● **Description of the task**:
Where the line containing "Where should I click to: Click the" appears, start repeating, and continue exactly through the last line below, adding nothing. Include no pictures.

● **Data**:
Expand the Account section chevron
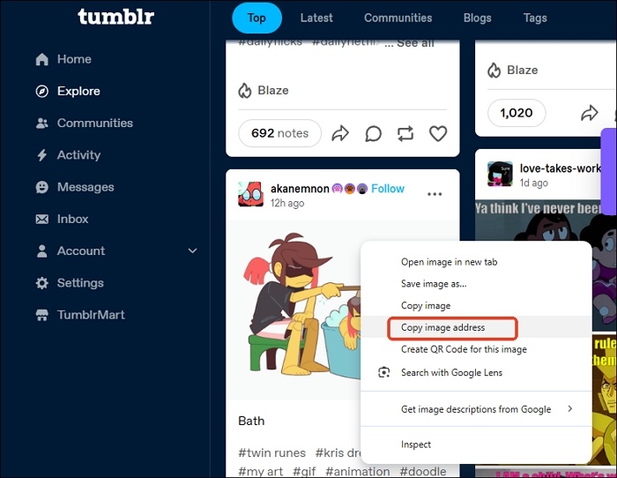 193,251
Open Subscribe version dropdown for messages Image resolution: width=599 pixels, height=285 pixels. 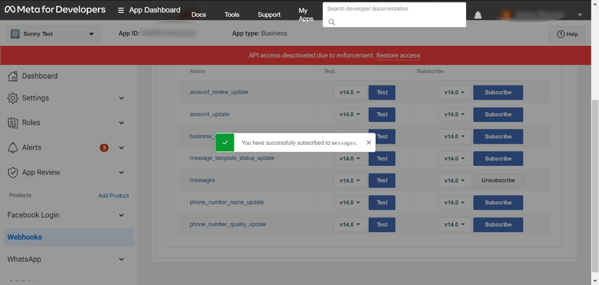454,180
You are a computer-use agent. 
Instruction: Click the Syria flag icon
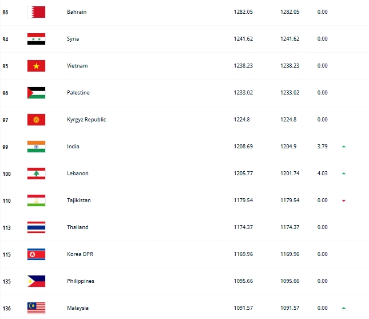click(x=36, y=39)
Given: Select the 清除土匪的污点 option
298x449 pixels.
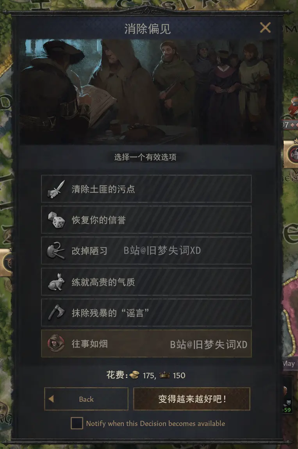Looking at the screenshot, I should click(146, 189).
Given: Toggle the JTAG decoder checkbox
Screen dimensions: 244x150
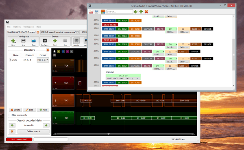Looking at the screenshot, I should click(10, 60).
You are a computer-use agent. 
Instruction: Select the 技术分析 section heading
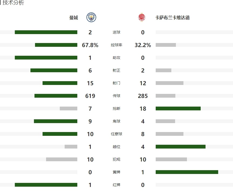pyautogui.click(x=13, y=2)
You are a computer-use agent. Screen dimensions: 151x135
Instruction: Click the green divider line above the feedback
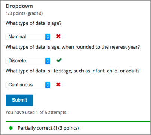pyautogui.click(x=78, y=122)
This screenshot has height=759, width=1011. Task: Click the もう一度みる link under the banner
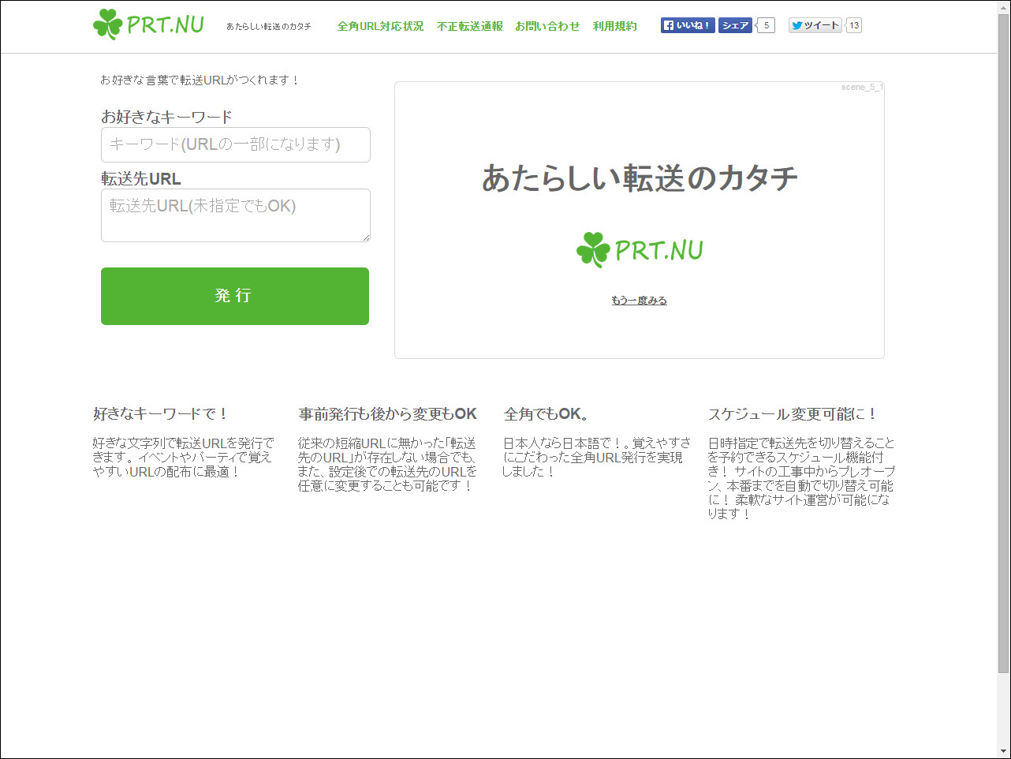pyautogui.click(x=638, y=300)
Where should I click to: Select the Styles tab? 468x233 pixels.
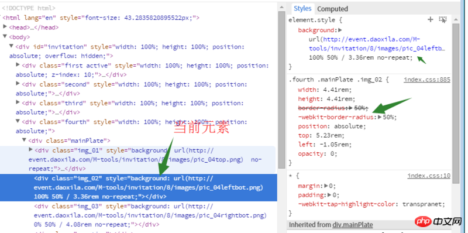click(x=302, y=9)
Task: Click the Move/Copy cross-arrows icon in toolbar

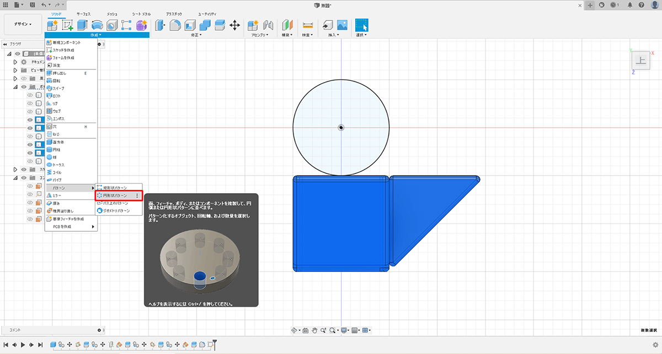Action: (234, 25)
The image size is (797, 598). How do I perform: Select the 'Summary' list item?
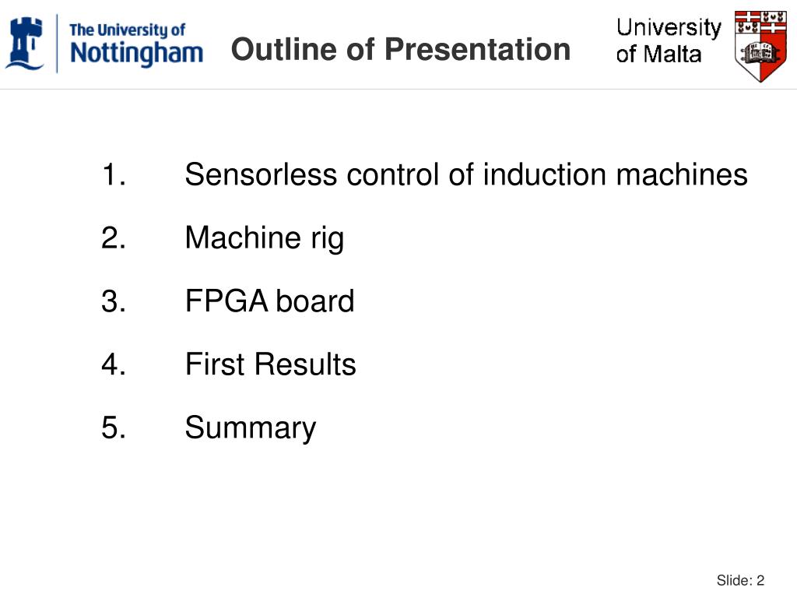250,428
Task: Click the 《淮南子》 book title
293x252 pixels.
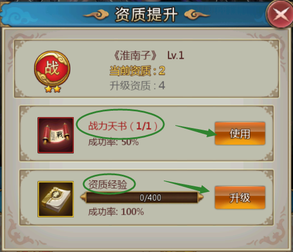Action: click(135, 55)
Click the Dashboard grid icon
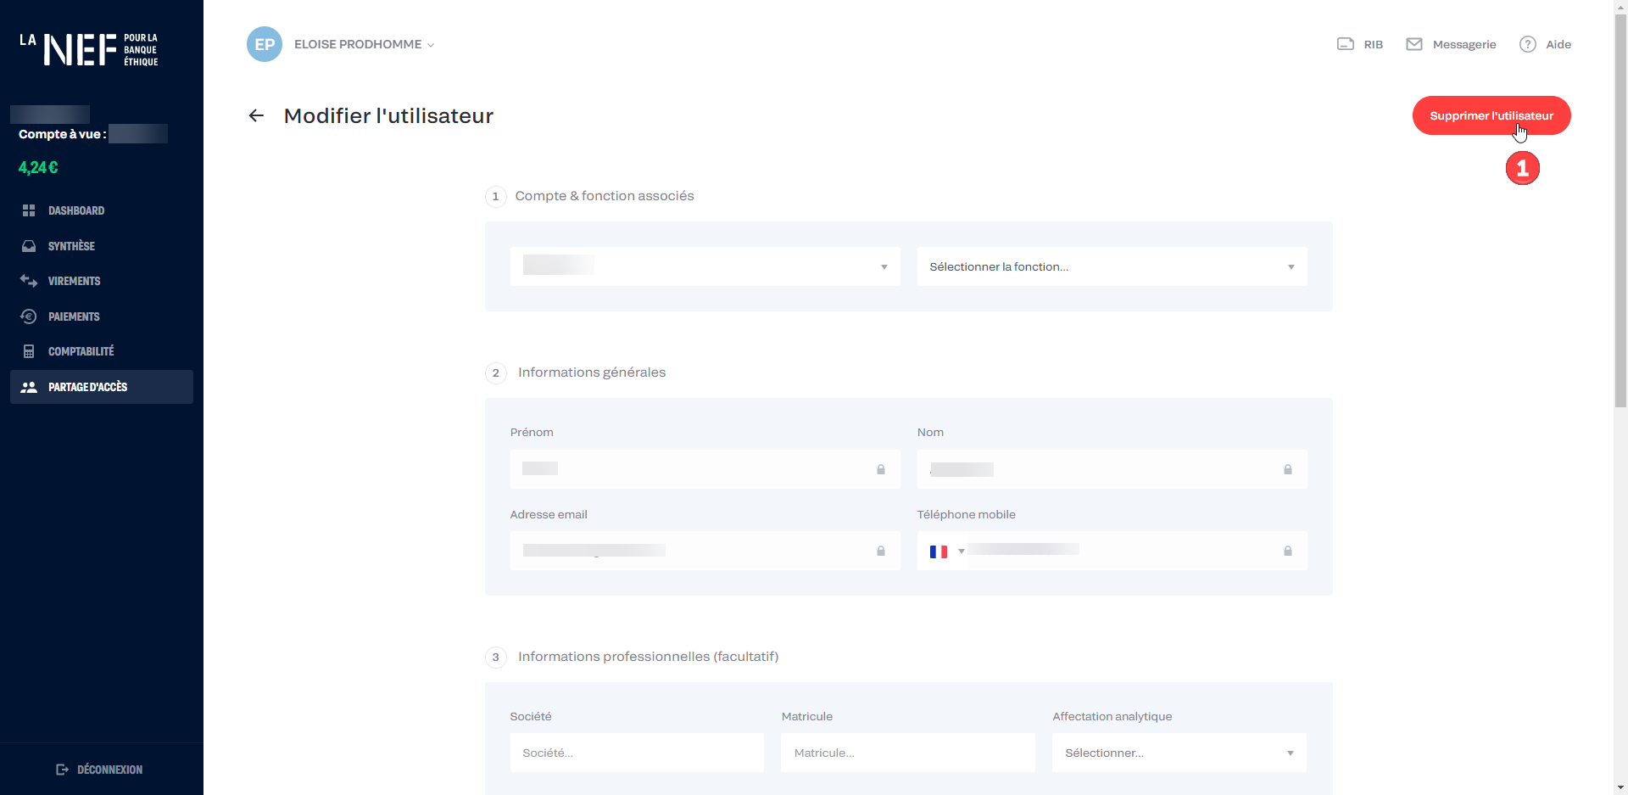 point(29,210)
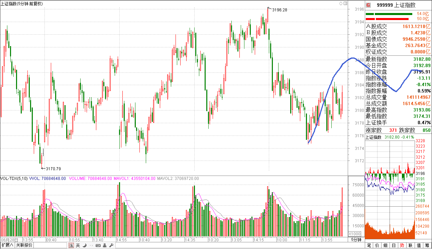The height and width of the screenshot is (249, 432).
Task: Click the split-panel icon at chart top-right
Action: (x=345, y=4)
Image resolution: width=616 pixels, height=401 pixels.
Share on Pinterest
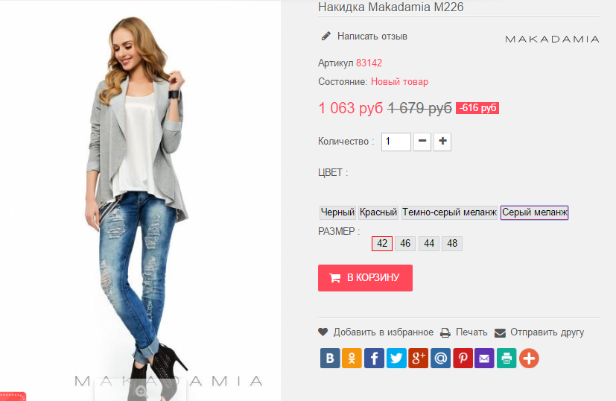click(463, 359)
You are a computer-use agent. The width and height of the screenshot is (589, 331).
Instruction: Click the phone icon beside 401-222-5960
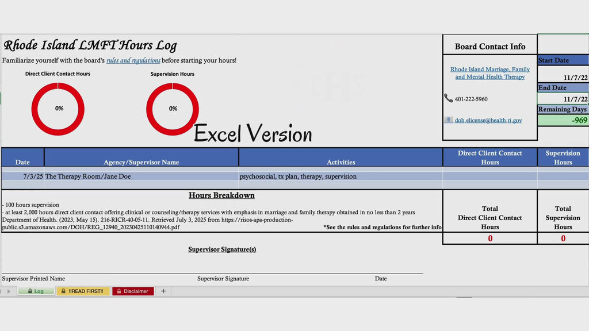(x=448, y=98)
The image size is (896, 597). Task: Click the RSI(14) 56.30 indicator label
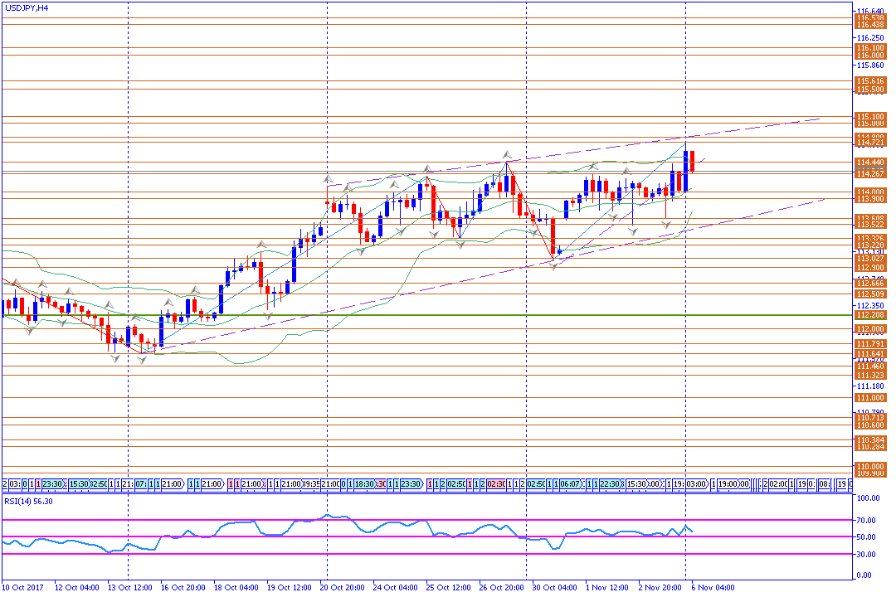(x=27, y=500)
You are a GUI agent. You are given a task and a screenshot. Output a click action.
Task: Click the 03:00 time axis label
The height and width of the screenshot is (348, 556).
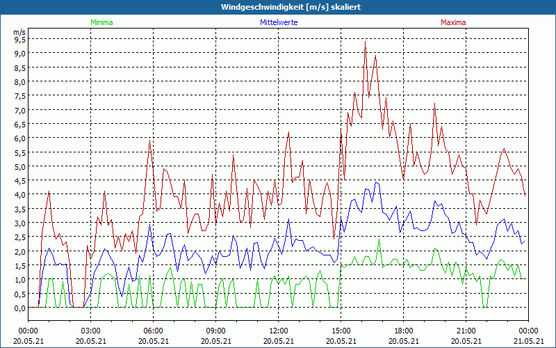pos(90,331)
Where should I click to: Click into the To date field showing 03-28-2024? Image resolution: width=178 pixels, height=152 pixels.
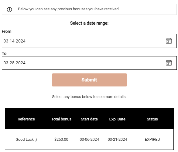pos(89,63)
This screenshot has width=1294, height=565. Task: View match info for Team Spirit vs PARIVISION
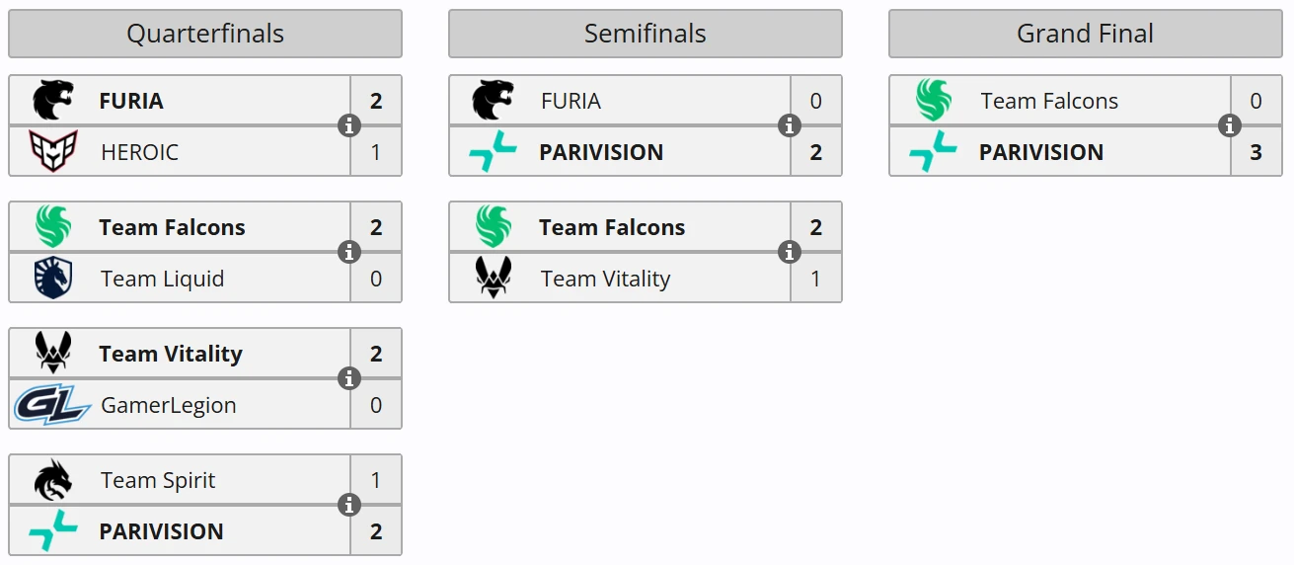(x=348, y=505)
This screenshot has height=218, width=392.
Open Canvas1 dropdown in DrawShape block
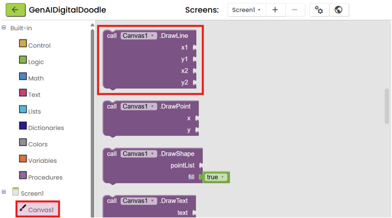(139, 154)
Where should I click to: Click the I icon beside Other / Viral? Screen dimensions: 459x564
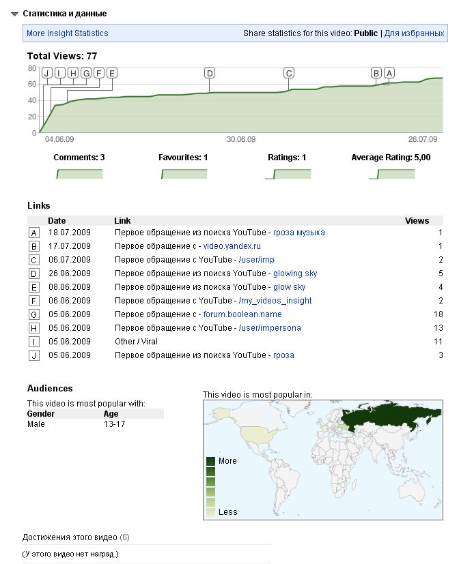tap(33, 342)
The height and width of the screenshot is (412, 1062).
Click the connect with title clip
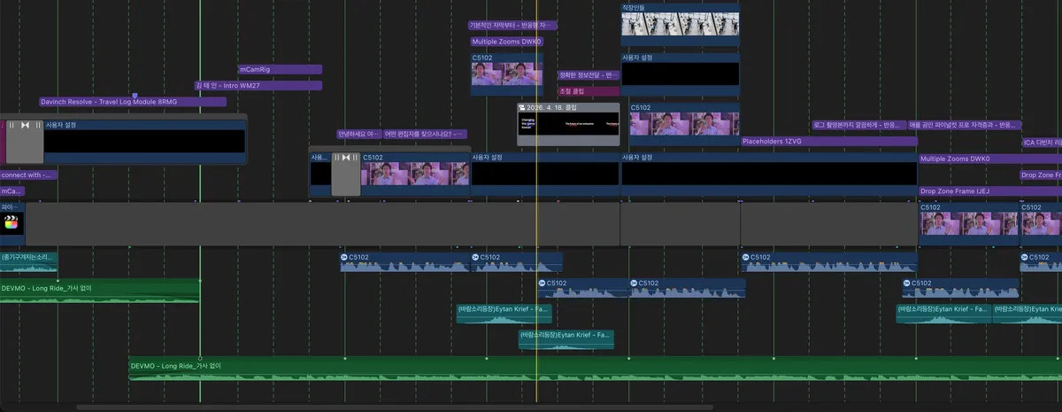click(28, 175)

● **Response area**:
Where should I click to: Click the I icon beside Other / Viral? Screen dimensions: 459x564
tap(33, 342)
The height and width of the screenshot is (412, 1062).
Click the connect with title clip
click(28, 175)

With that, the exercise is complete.